当地区について

嘉右衛門町伝建地区とは

「伝統的建造物群保存地区」とは、文化財保護法にもとづき、歴史的風致を形成している伝統的な建造物群で価値が高いものを保存するために、市町村が定めた地区です。

「栃木市嘉右衛門町伝統的建造物群保存地区(嘉右衛門町伝建地区)」は、平成24年に決定され、同年に「国重要伝統的建造物群保存地区」に選定されました。

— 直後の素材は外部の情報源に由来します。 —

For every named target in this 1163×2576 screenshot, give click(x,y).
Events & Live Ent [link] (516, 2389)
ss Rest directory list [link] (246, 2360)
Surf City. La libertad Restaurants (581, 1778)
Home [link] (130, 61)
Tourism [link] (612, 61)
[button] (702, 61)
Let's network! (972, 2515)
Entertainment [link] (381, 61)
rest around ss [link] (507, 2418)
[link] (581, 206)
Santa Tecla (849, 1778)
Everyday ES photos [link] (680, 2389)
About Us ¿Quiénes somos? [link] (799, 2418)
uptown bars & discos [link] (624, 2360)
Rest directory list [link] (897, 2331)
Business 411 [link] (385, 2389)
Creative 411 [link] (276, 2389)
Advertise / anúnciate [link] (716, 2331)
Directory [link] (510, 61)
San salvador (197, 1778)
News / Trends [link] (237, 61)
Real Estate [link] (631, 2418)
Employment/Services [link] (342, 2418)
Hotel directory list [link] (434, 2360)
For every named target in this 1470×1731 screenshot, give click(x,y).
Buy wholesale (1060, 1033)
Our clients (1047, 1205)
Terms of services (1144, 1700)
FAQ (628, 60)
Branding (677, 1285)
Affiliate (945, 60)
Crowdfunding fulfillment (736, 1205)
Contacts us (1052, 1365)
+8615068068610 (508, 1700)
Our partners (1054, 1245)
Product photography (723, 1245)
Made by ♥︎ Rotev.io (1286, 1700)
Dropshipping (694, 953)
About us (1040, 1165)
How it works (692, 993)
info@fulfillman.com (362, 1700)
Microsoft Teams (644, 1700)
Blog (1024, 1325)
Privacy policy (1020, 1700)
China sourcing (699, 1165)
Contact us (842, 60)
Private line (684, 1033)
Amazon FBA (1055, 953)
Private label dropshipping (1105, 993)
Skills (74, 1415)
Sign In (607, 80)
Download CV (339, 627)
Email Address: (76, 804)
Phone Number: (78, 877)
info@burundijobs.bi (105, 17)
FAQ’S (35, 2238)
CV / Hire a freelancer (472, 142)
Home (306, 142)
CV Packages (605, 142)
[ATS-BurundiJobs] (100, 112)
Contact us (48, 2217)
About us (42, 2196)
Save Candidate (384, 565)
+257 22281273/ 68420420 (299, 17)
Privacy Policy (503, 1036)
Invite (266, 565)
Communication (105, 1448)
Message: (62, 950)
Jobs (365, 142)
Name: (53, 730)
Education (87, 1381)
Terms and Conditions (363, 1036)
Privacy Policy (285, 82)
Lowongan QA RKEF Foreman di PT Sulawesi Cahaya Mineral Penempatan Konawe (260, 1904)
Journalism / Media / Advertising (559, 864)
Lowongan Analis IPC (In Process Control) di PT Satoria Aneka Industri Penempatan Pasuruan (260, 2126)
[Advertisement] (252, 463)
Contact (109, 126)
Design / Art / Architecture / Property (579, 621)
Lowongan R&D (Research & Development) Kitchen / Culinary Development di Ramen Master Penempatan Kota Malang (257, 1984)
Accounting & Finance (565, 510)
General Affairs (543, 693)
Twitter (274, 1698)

栃木市は栃木県の南部にあり、中心部の旧栃木町は日光例幣使道の宿場町として、また、江戸からの舟運により、物資の集散地として栄えた町です。

 

栃木宿の北側、日光例幣使道に沿って、平柳新地、嘉右衛門新田村など、近世初期に開発された村々が保存地区となっています。

 

天正期に足利から移り住んだ岡田嘉右衛門によって開発されたと伝わる嘉右衛門新田村には、畠山藩の陣屋も置かれました。また、平柳新地には、江戸初期に開かれた巴波川の舟運に伴って早くから河岸が設けられました。

 

嘉右衛門新田村や平柳新地の日光例幣使道沿いに商家が進出し始めるのは、江戸中期以降であり、その職種は多種多様でしたが、麻を扱う店舗が多くみられ、江戸末期から明治期にかけて栃木を北関東有数の商業都市に導いていく基盤となりました。

保存地区は、現在の嘉右衛門町及び泉町にあたり、旧日光例幣使道沿いの町並みを基本とする東西320m、南北650m、面積9.6ヘクタールの範囲です。

保存地区には、旧日光例幣使道に沿って見世蔵や土蔵をはじめとする江戸末期から昭和前期頃にかけての伝統的な建造物が群としてよく残り、地形に沿って湾曲する道、巴波川、翁島や陣屋跡の緑等と共に特徴的な歴史的風致をつくり上げています。